▶ _EXERCICE PROPOSÉ_: Recopiez à l'identique les lignes qui vont de celle contenant « Chiama (258, 329) » jusqu'à celle contenant « Data prelievo (116, 1500) », ces deux lignes comprises, et uniquement celles-ci.

▶ _DONNÉES FOURNIES_:
----------

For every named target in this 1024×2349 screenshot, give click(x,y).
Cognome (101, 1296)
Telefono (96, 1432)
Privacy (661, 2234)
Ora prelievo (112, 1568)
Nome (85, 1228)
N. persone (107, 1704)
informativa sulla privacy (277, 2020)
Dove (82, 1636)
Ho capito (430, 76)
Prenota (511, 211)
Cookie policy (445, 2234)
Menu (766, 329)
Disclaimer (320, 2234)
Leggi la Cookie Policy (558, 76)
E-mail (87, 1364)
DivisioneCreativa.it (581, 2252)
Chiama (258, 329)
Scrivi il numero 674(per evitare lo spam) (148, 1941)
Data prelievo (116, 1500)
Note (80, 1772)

----------

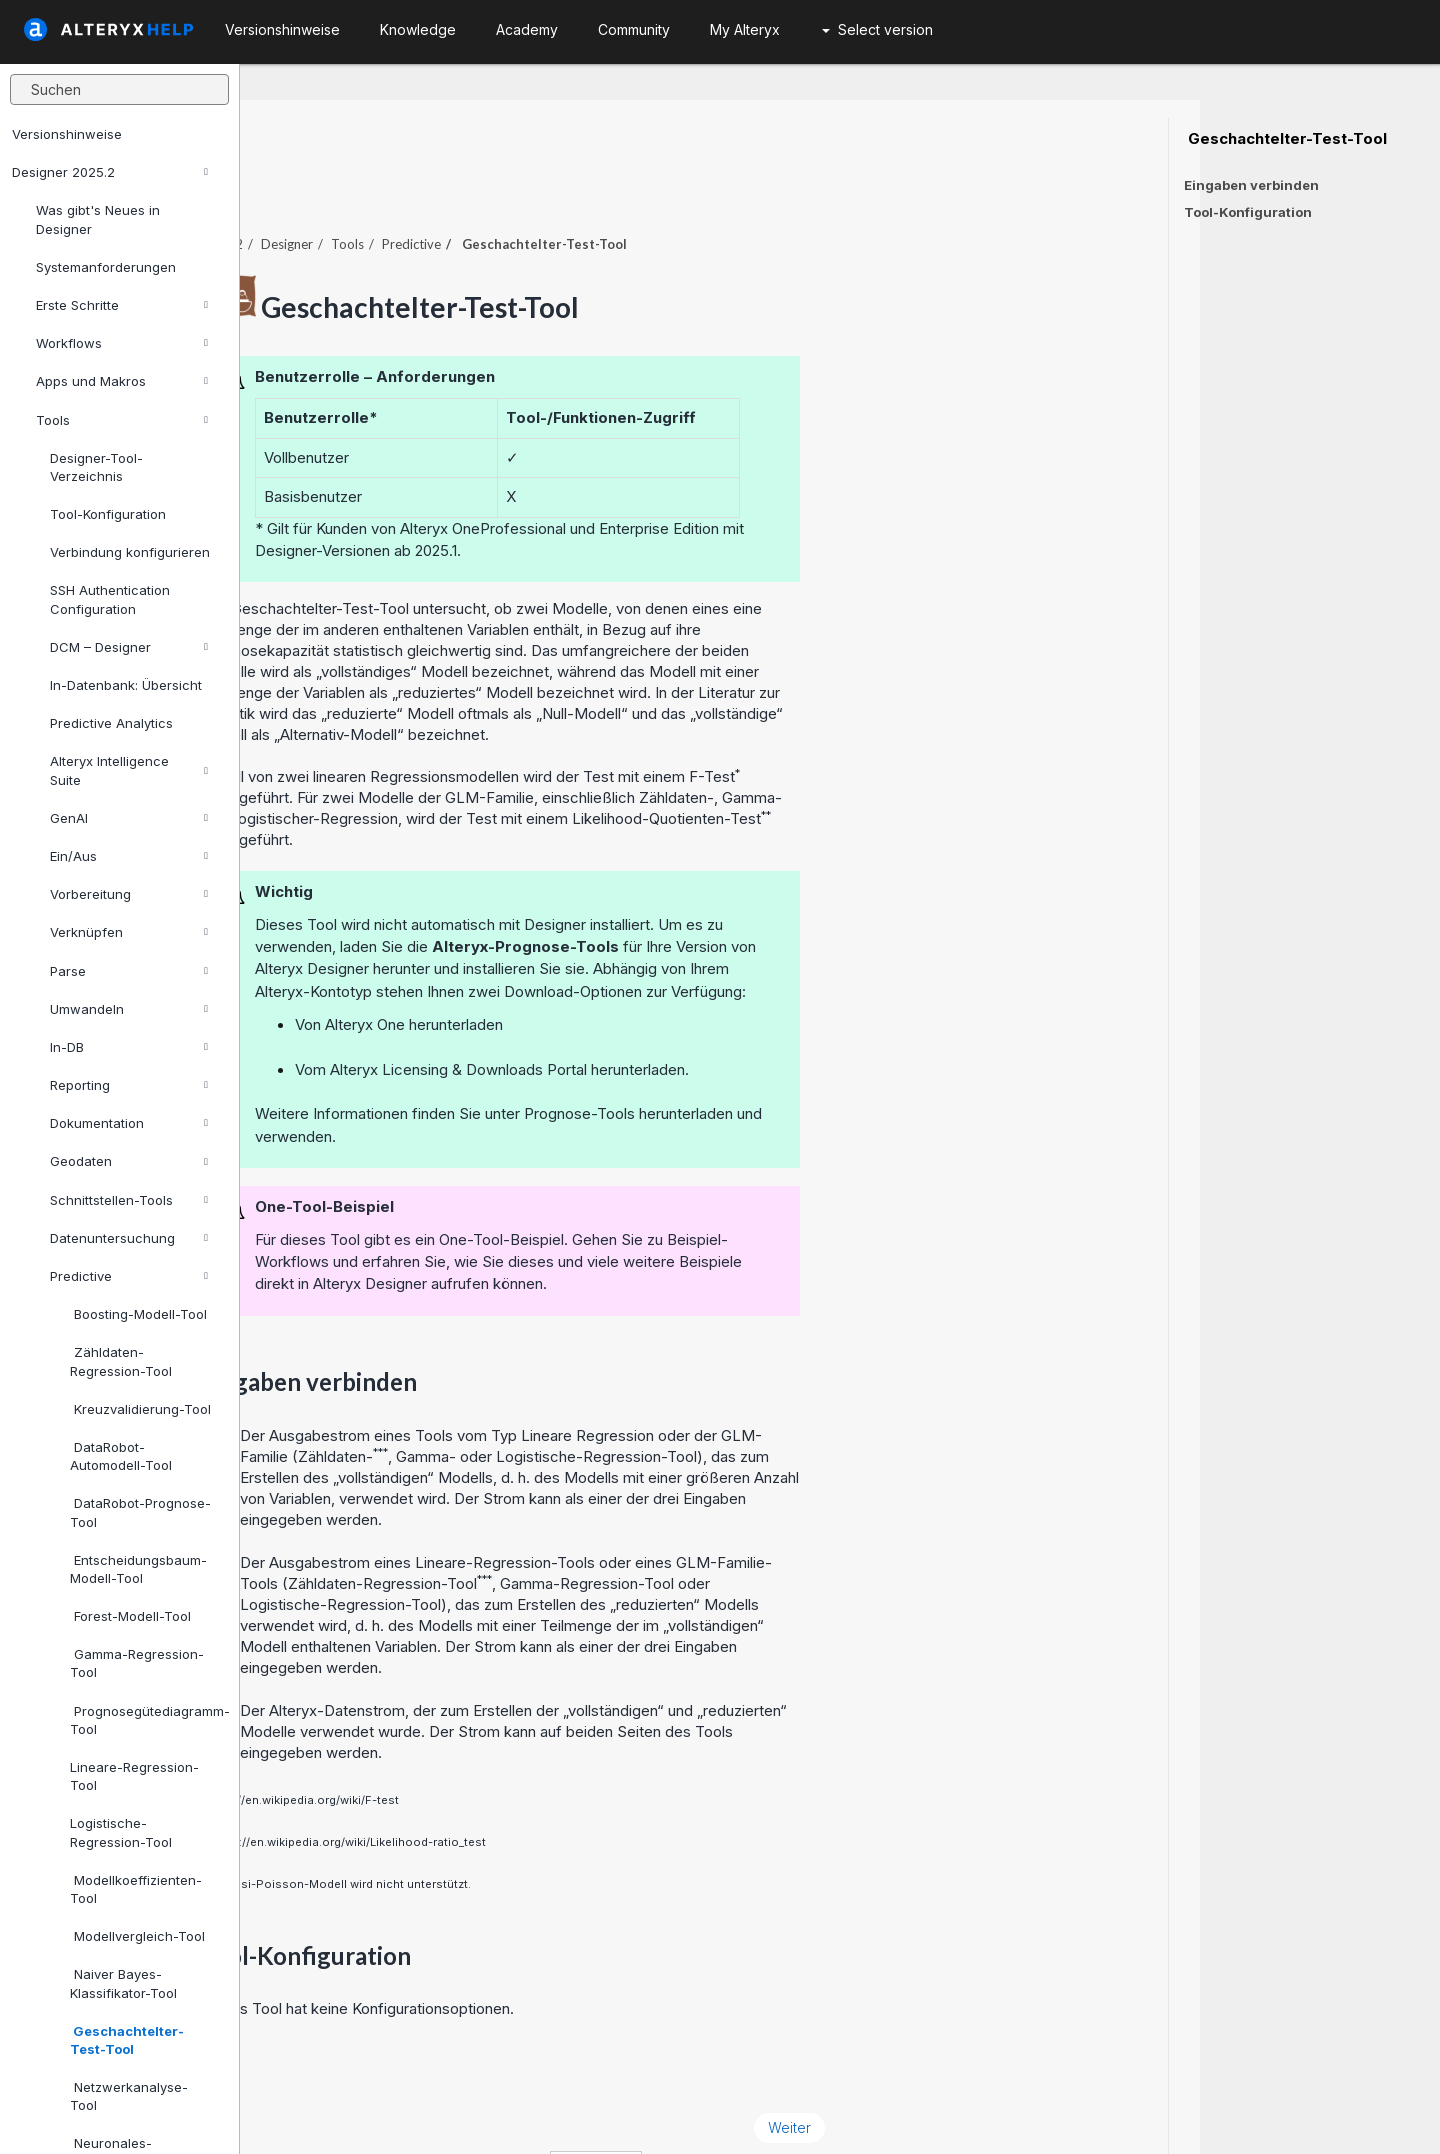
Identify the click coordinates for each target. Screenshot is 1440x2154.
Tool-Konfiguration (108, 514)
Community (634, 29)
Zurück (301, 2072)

----------

▶ _RÉPONSE ATTENDUE_:
Chiama (258, 329)
Scrivi il numero 674(per evitare lo spam) (148, 1941)
Data prelievo (116, 1500)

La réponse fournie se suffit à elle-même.